Chicken Liver Pate with Currants Recipe

Prep Time::20 mins

Cook Time::6 mins

Additional Time:: 4 hrs

Total Time:: 4 hrs 26 mins

Servings::32

Yield::4 cups

Ingredients

½ cup dried currants

2 tablespoons brandy-based orange liqueur (such as Grand Marnier®)

1 cup butter, divided

1 onion, finely chopped

2 cloves garlic, minced

2 pounds chicken livers, trimmed

½ cup heavy whipping cream

1 teaspoon dried thyme

½ teaspoon ground allspice

salt and ground black pepper to taste

Directions

Place currants in a small bowl; cover with orange liqueur. Let soak until plump, about 1 hour.

Melt 1/4 cup butter in a large skillet over medium heat. Cook and stir onion and garlic in the hot butter until softened, about 1 minute. Add chicken livers; cook and stir until no longer pink in the center, 5 to 8 minutes.

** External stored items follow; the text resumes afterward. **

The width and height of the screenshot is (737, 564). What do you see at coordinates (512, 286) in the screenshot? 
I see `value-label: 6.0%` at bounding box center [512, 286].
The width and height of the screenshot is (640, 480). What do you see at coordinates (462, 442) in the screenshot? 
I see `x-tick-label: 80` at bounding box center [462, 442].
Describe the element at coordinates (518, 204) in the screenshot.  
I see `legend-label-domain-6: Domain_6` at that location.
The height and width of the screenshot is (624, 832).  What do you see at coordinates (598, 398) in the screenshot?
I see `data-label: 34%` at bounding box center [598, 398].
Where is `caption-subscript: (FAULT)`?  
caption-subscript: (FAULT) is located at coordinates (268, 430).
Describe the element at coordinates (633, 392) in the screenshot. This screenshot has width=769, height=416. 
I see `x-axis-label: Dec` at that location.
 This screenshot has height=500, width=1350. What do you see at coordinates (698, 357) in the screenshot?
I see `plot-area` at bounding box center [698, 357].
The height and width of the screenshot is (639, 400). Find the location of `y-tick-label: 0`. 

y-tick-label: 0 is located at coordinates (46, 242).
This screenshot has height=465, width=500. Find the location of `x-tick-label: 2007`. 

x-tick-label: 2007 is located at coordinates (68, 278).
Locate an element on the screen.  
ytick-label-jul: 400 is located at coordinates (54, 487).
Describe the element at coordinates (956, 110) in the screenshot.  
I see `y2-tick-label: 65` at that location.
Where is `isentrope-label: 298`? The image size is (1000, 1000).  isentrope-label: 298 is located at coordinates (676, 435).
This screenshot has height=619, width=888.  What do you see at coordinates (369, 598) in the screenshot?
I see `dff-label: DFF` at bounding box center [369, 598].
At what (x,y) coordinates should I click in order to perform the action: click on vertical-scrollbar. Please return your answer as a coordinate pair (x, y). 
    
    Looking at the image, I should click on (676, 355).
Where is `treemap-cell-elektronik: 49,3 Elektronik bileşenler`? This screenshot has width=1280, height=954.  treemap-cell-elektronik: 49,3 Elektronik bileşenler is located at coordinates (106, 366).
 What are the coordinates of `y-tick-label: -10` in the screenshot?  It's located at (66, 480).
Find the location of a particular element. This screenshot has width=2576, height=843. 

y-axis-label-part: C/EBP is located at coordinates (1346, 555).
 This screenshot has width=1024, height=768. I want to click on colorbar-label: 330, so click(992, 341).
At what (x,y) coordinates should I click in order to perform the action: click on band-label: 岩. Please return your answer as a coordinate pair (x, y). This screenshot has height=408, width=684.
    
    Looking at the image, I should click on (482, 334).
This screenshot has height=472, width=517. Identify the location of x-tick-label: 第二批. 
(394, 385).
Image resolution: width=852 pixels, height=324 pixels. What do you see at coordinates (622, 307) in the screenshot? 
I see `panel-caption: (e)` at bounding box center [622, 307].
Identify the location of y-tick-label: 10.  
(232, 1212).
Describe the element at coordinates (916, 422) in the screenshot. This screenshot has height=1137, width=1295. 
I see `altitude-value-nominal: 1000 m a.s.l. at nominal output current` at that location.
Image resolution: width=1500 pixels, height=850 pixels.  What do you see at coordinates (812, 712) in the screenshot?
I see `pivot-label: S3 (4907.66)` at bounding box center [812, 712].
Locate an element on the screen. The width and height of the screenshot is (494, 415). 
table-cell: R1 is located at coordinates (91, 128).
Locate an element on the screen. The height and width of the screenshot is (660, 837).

Place remaining 3/4 cup butter, chicken liver mixture, heavy cream, thyme, and allspice in a food processor; blend until smooth. Transfer to a bowl and stir in currants and orange liqueur. Season pate with salt and pepper.

Divide pate among small ramekins. Refrigerate until firm, at least 3 hours.

Cook's Note:

If you leave out the currants, be sure to still add the orange brandy to the mix.